Quoi qu'il en soit, les clients de Planet Horizons paraissent enchantés, à l'exemple de Maurice Dussex, agriculteur à Saillon. «Cela fait plusieurs années que j'utilise cet appareil. J'ai vite constaté que mes salades, légumes et fruits étaient en meilleure santé. J'utilise moins d'engrais et de produits traitants. Aujourd'hui, 90% de ma production est de premier choix alors que, précédemment, ce pourcentage atteignait 60 à 70%», explique cet agriculteur, qui fournit ses 300000 salades par an et ses tomates au groupe Manor et à plusieurs primeurs.

Quelque 1400 unités ont été installées aussi bien pour la culture maraîchère que pour diminuer l'entartrage et la corrosion de certaines habitations.
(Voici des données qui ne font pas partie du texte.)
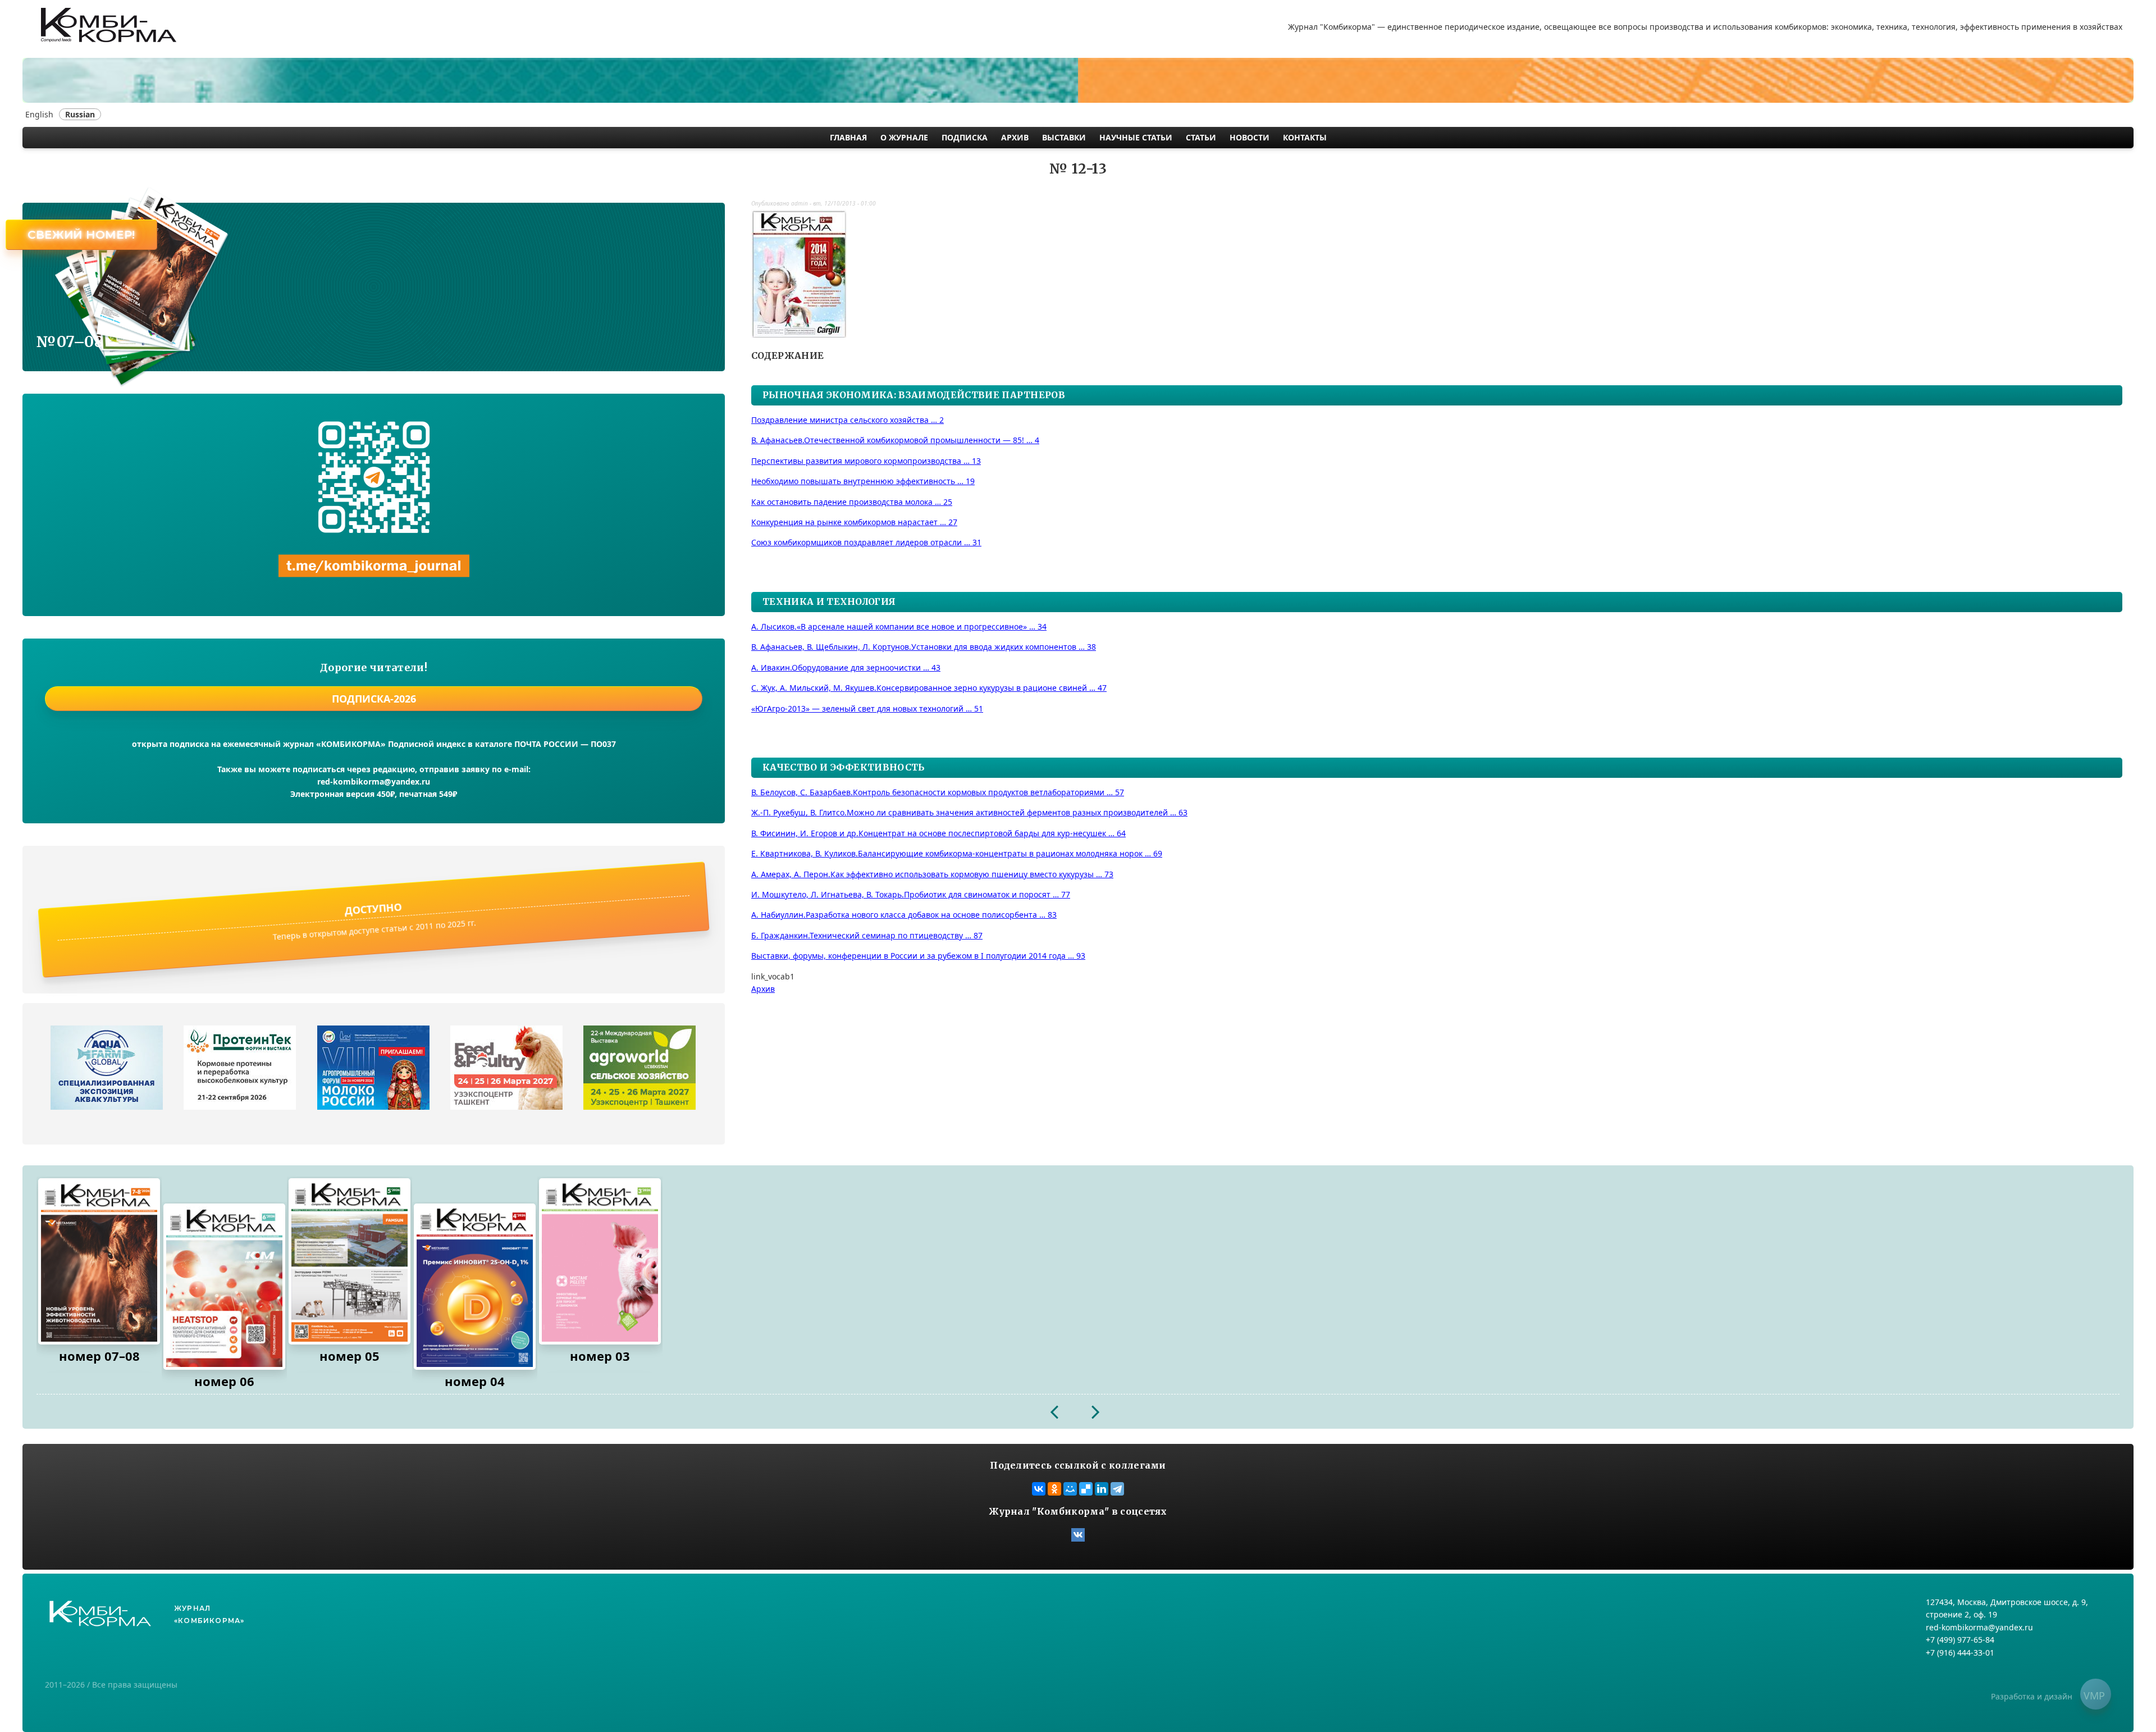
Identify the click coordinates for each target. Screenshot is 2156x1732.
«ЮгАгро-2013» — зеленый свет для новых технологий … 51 (867, 708)
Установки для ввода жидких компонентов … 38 (923, 646)
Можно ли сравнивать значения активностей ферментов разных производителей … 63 (969, 812)
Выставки (1064, 137)
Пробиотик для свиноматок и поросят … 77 (910, 894)
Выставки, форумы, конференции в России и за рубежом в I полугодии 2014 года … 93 (918, 955)
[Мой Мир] (1070, 1489)
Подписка (965, 137)
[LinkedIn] (1101, 1489)
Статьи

La commune de Venthône (VS) a installé un système de purification du réservoir d'eau potable prévu pour 1000 habitants. L'objectif étant d'éliminer le calcaire. La commune d'Orsières (VS) utilise également le procédé pour lutter contre la corrosion des tuyaux de canalisations de certains bâtiments. Les ondes électromagnétiques permettent de rétablir la situation. «Les tubes remplis de calcaire et de rouille retrouvent pratiquement leur état de départ, explique Walter Thut. Nous allons prochainement installer notre système dans le Centre de formation de Macolin.»

Le système a été installé il y a trois ans à Crans-Montana (VS) dans le lac de la Moubra qui souffrait d'un problème d'eutrophisation (excès d'algues). Un câble de plusieurs mètres a été placé au fond du lac, d'où il émet des ondes électromagnétiques. «Le lac absorbe ainsi davantage d'oxygène, ce qui améliore sa transparence. D'autres plans d'eau utilisent aujourd'hui notre système», souligne Walter Thut.

Dans les stations d'épuration, le traitement physique de l'eau permet de diminuer d'environ 30% les boues à éliminer.

Planet Horizons participe actuellement à plusieurs projets universitaires, notamment avec le Laboratoire d'optimisation de la conception et ingénierie de l'environnement de l'Université de Savoie et d'autres projets avec l'Université de Grenoble et le laboratoire de biotechnologie environnementale de l'Ecole polytechnique fédérale de Lausanne.

Actuellement, le marché prioritaire de Planet Horizons est celui de l'élevage. «Notre machine permet de traiter les biofilms, à savoir les dépôts organiques qui se forment dans les réservoirs d'eau. Ces dépôts visqueux sont des aires de reproduction pour les bactéries qui peuvent être toxiques pour le système digestif des animaux de ferme. Une meilleure eau entraîne une meilleure digestion qui permet, à son tour, de diminuer de 8% les énormes quantités annuelles de farines et de maïs donnés en fourrages. La lutte contre les maladies s'en trouve améliorée et les coûts vétérinaires diminuent.»

Soutenue par la structure d'encouragement à l'innovation CimArk, Planet Horizons, qui compte huit collaborateurs, prévoit de réaliser un chiffre d'affaires de 1,5 million de francs en 2008 et de le doubler en 2009. Différents projets de collaborations en Espagne, Italie, Allemagne, France, Afrique du Nord et Israël sont également en cours.